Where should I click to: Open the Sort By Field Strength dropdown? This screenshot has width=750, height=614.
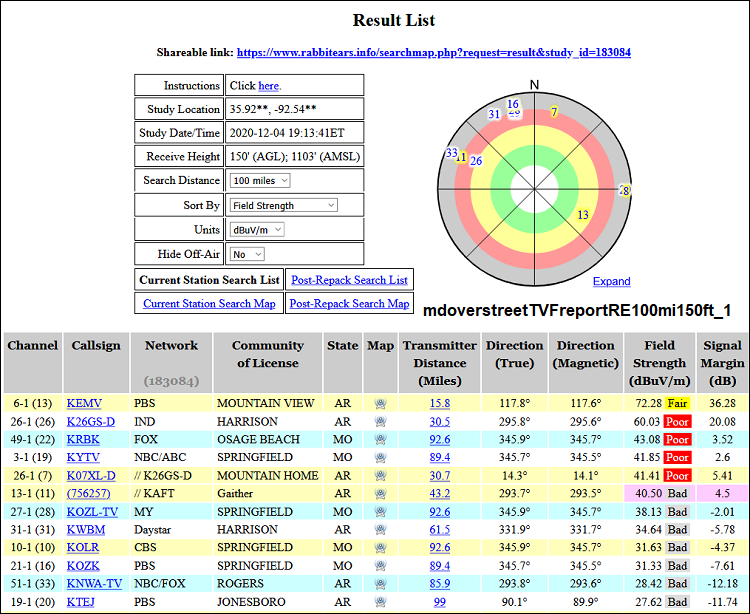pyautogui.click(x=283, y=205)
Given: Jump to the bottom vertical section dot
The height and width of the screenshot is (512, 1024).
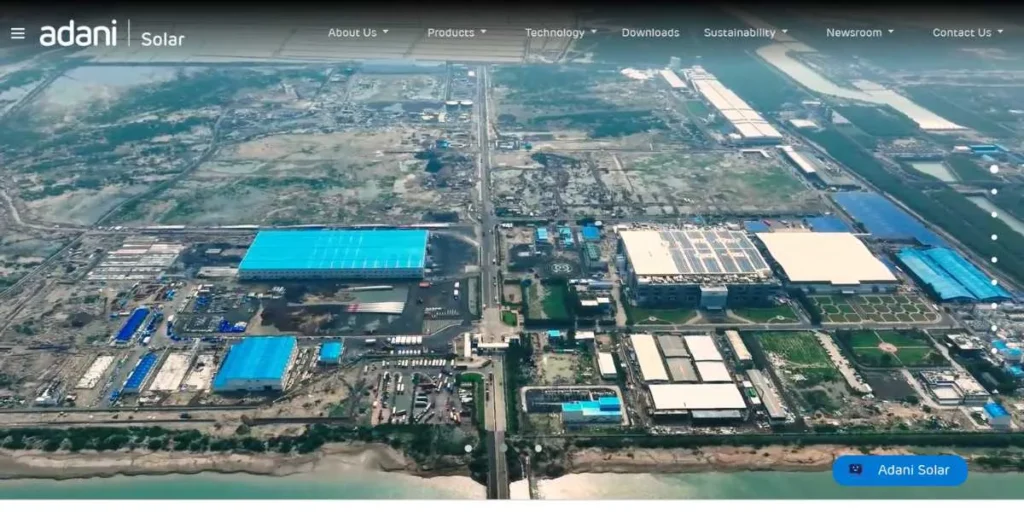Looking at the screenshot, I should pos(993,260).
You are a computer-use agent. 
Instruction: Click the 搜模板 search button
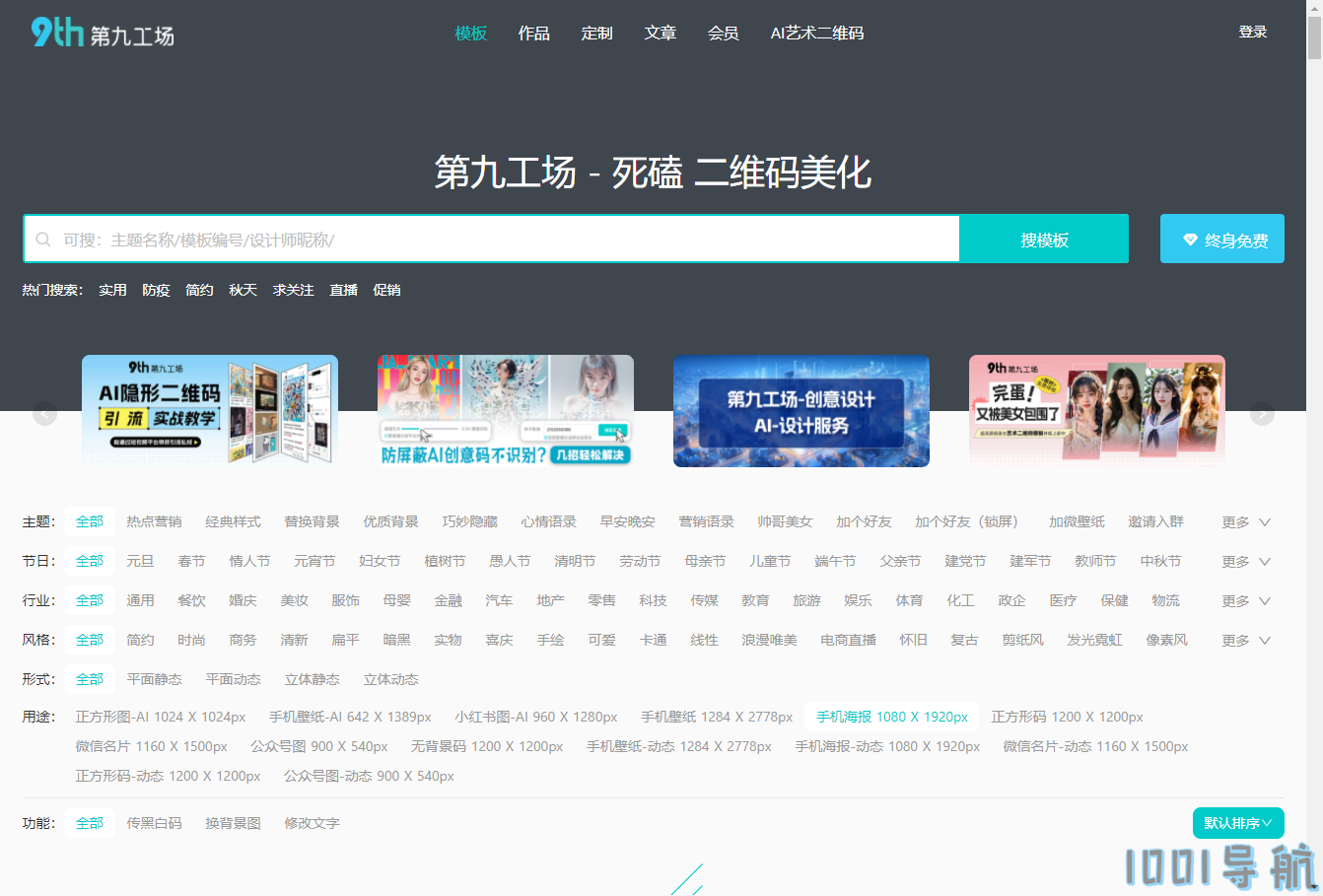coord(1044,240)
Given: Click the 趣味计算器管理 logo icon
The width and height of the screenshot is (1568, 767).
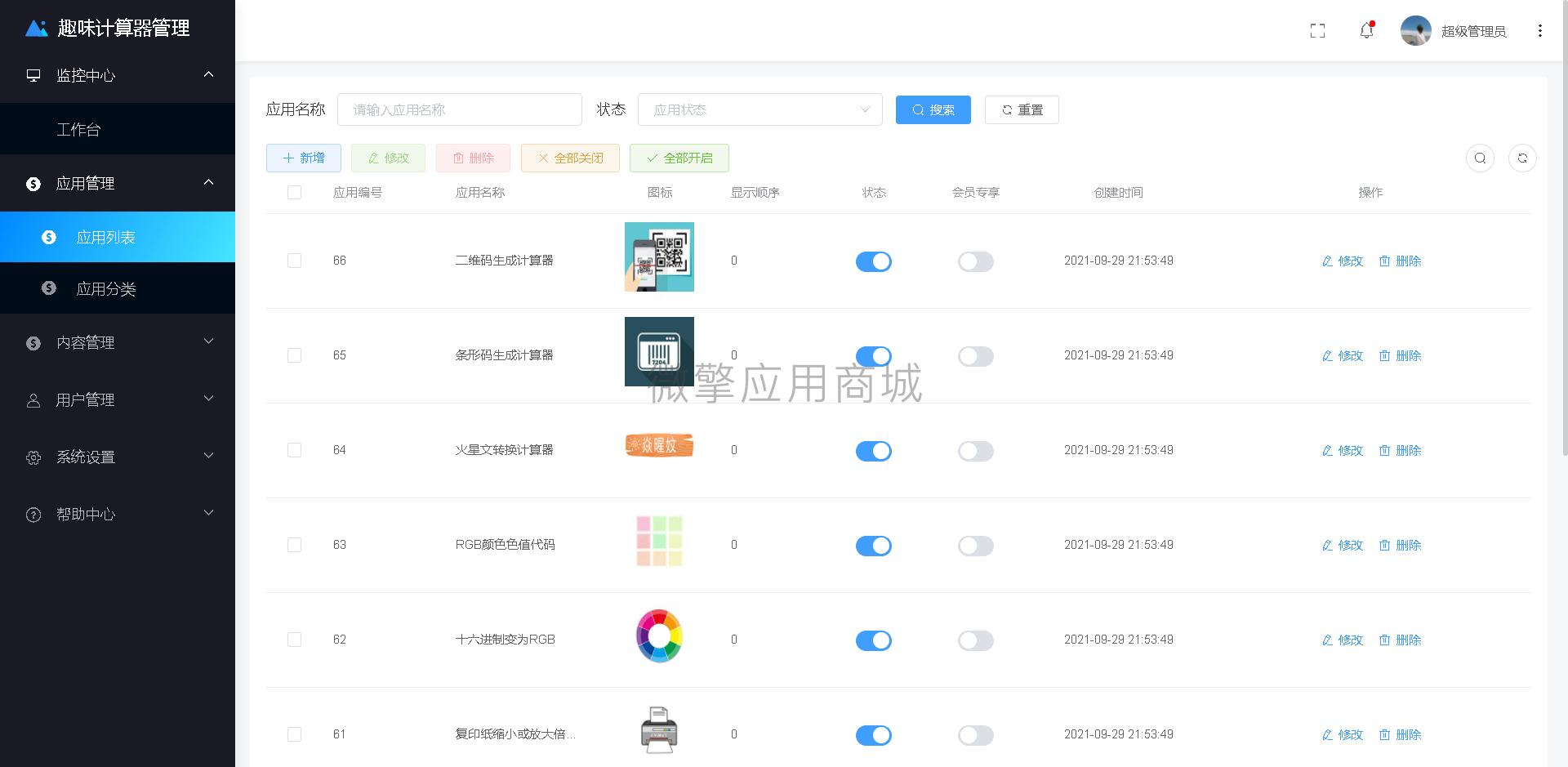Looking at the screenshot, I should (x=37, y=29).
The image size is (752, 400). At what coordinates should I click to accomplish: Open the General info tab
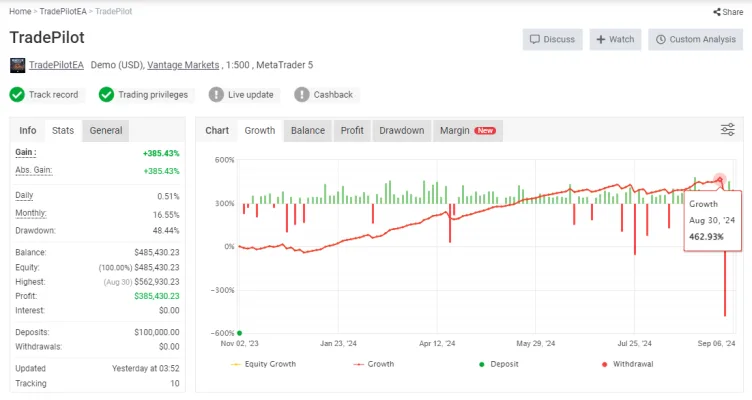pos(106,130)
^^^^
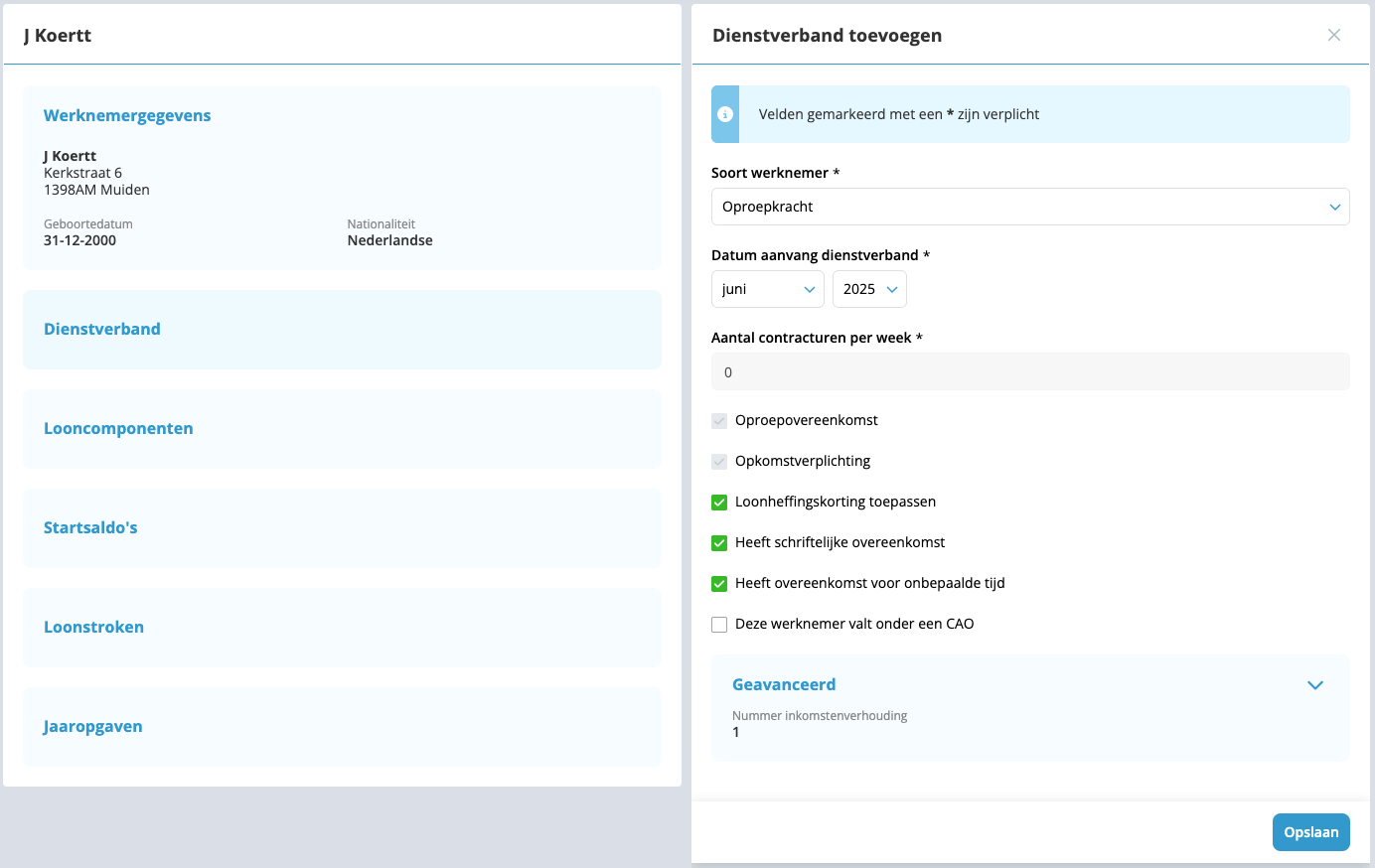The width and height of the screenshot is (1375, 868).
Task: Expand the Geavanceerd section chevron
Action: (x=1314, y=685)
^^^^
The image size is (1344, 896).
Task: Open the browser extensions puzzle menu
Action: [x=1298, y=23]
^^^^
Read through the lines above and collect those that contain the string "Given".

Completed exercise:
Given: Jump to the bottom vertical section dot
Given: Click the 趣味计算器管理 logo icon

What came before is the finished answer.